Als die Bolschewiki die Macht im Land übernahmen, wollten sie Porzellan auch für die Massen erschwinglich machen. Zuvor war es nur der Oberschicht möglich gewesen, solch Luxusprodukte zu erstehen. Die neuen Designs repräsentierten dabei immer auch die kommunistische Agenda und wurden als eine Form der Propaganda genutzt.
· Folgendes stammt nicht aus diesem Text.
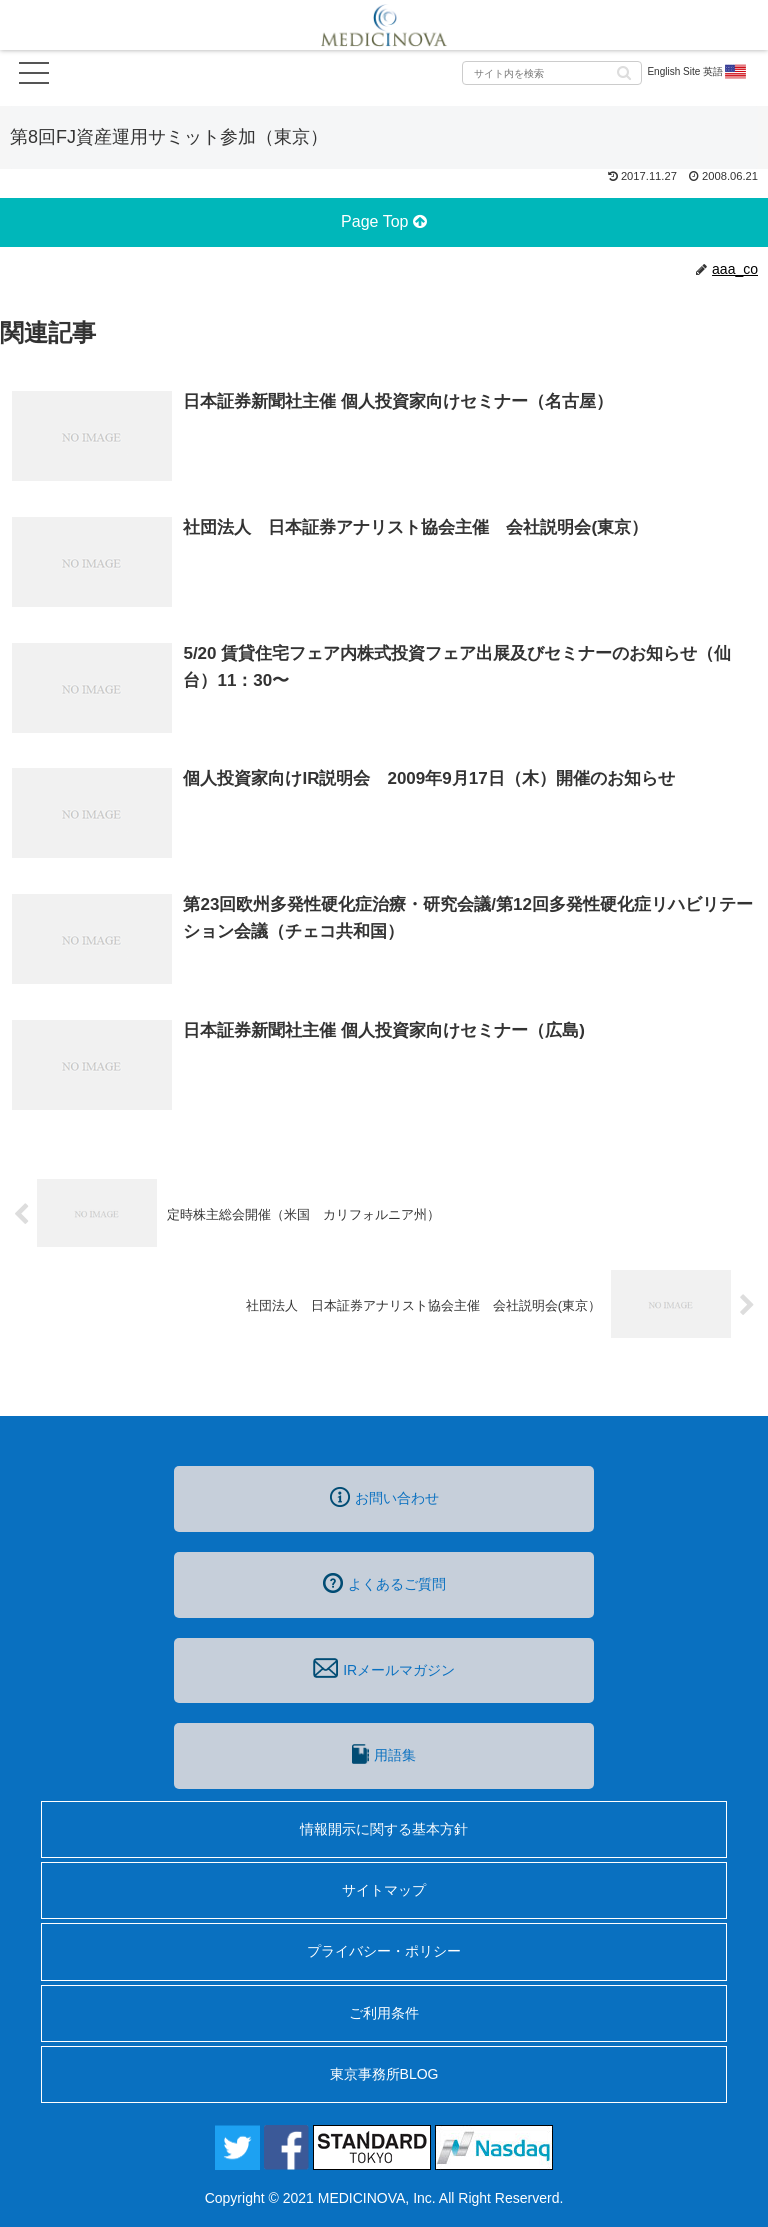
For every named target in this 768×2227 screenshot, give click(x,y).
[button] (624, 71)
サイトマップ (384, 1890)
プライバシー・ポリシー (384, 1951)
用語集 (384, 1754)
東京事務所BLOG (384, 2074)
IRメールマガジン (384, 1668)
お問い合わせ (384, 1497)
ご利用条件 (384, 2013)
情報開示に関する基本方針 (384, 1829)
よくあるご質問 (384, 1583)
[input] (552, 73)
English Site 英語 (697, 72)
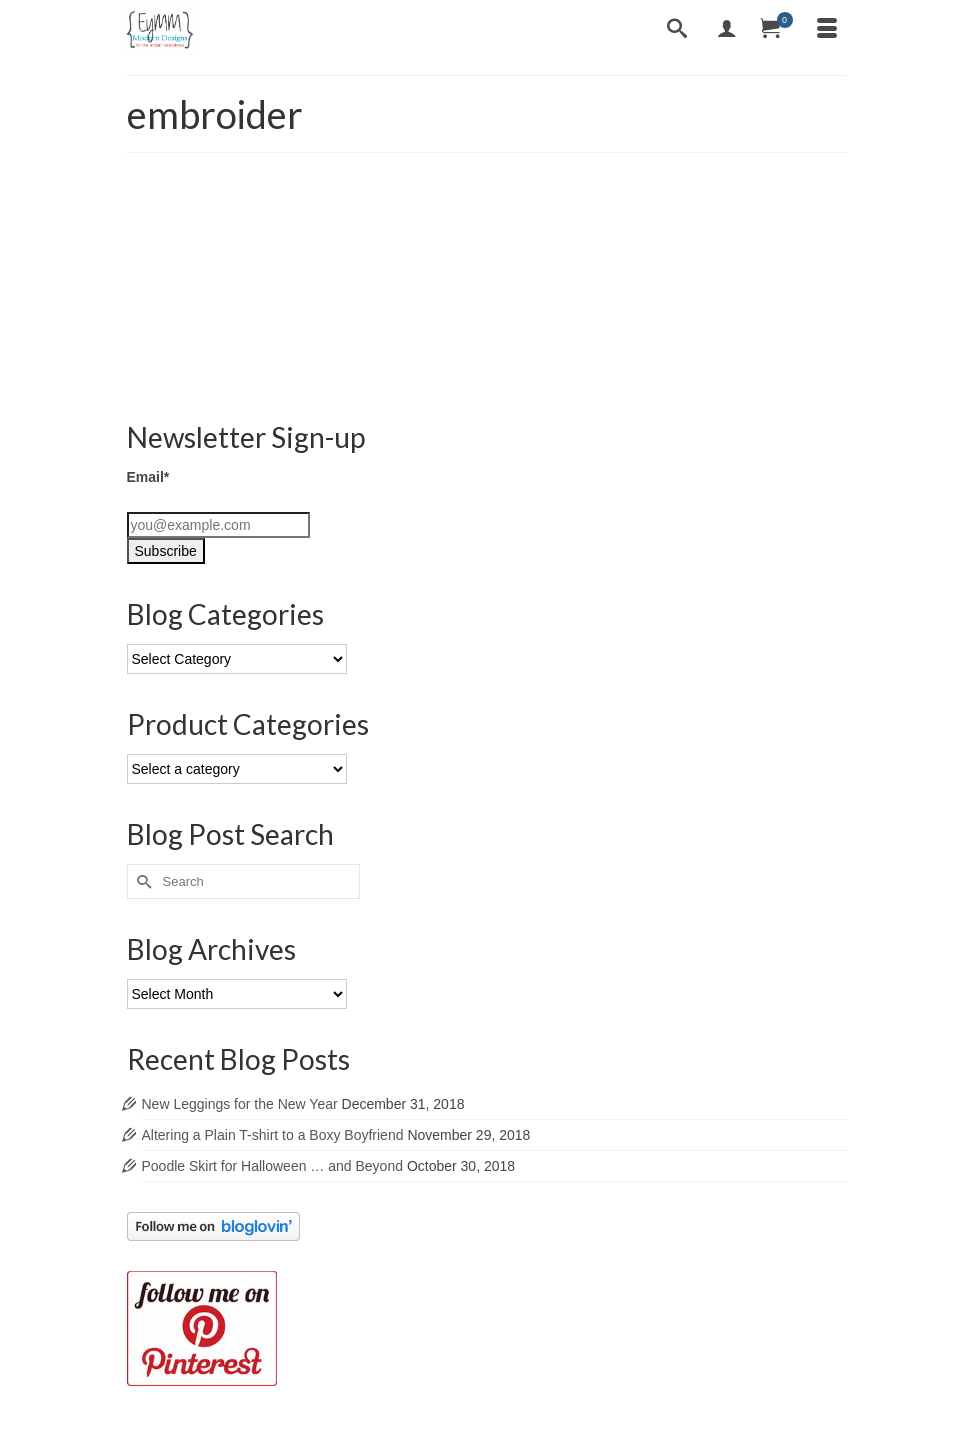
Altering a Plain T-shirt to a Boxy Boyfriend (273, 1135)
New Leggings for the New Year (240, 1104)
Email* (148, 477)
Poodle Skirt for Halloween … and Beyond (272, 1166)
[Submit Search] (142, 881)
Berühmte Künstler wie Kasimir Malewitsch, Wassili Kandinski, Wladimir Tatlin, Boris Kustodiew und Kusma Petrow-Wodkin schufen neue Produktlinien, die von der Revolution inspiriert waren. Viele der Stücke sind heute in der Eremitage in Sankt Petersburg ausgestellt.

Unter den Stücken der Neuauflage sind bekannte Werke wie das „Rote und Weiße“ Schachset, Malewitschs Teekannen und Tassen, Figuren der revolutionären Seemänner aus Sankt Petersburg, Fabrikarbeiter sowie Teller, die mit sowjetischen Symbolen wie Hammer und Sichel, roten Flaggen und roten Sternen verziert sind.

RBTH hat einige der interessantesten Stücke aus der Kollektion ausgewählt. Sie alle können im Laden der Fabrik in Sankt Petersburg oder über die Website bestellt werden. Im Internet sind die Stücke günstiger und können ins ganze Land geliefert werden.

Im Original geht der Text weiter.